» What you are asked to do
A faithful copy of the entries is required, with no images in it.

» Entries provided
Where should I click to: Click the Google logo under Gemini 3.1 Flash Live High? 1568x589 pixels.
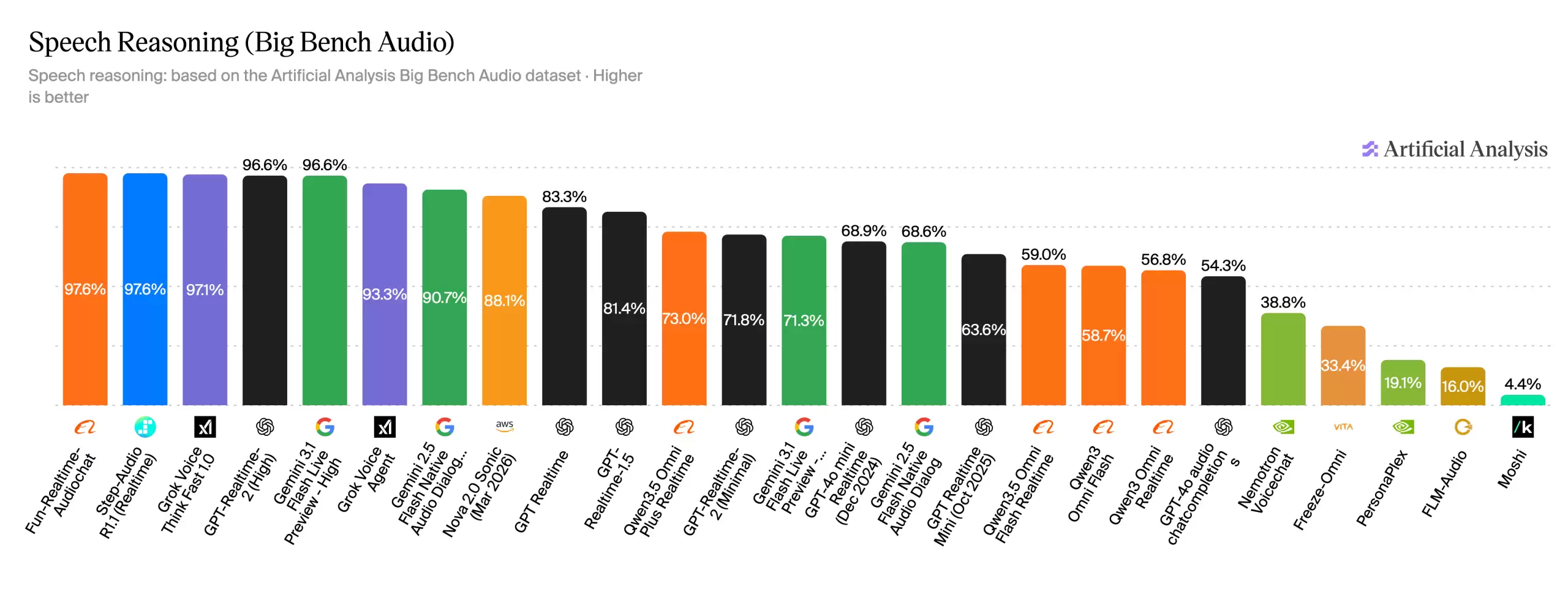tap(325, 427)
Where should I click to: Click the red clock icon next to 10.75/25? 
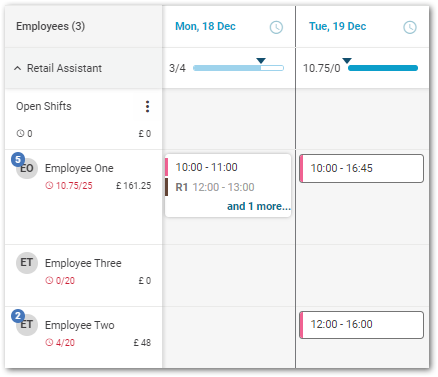click(49, 185)
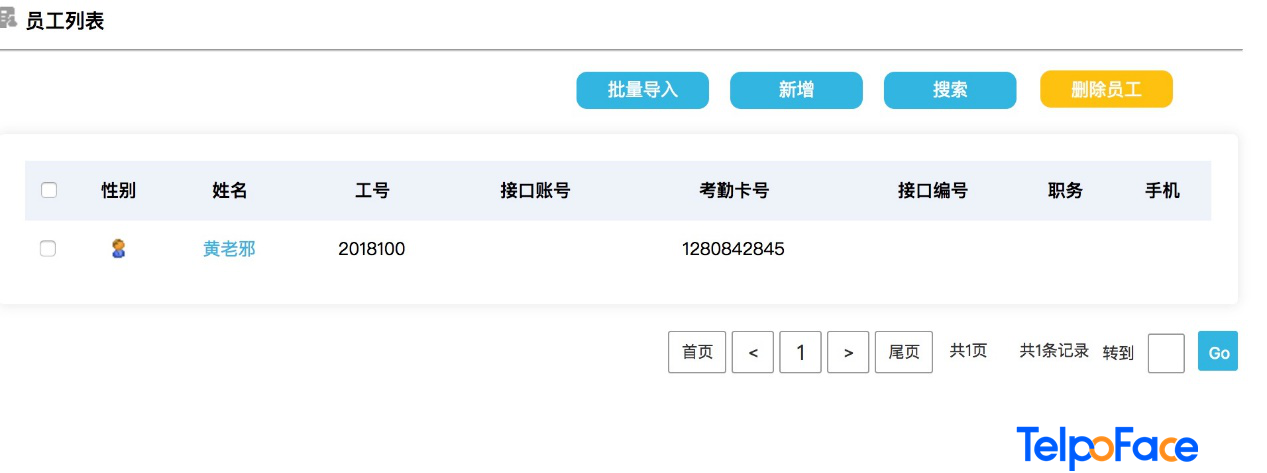Click the 批量导入 button
The width and height of the screenshot is (1267, 473).
point(643,90)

» Output of the exercise
Where should I click to: Click the Google logo under Gemini 3.1 Flash Live High? 1568x589 pixels.
tap(325, 427)
Where should I click to: Click the red clock icon next to 10.75/25? 
click(49, 185)
Click the 批量导入 button
The width and height of the screenshot is (1267, 473).
point(643,90)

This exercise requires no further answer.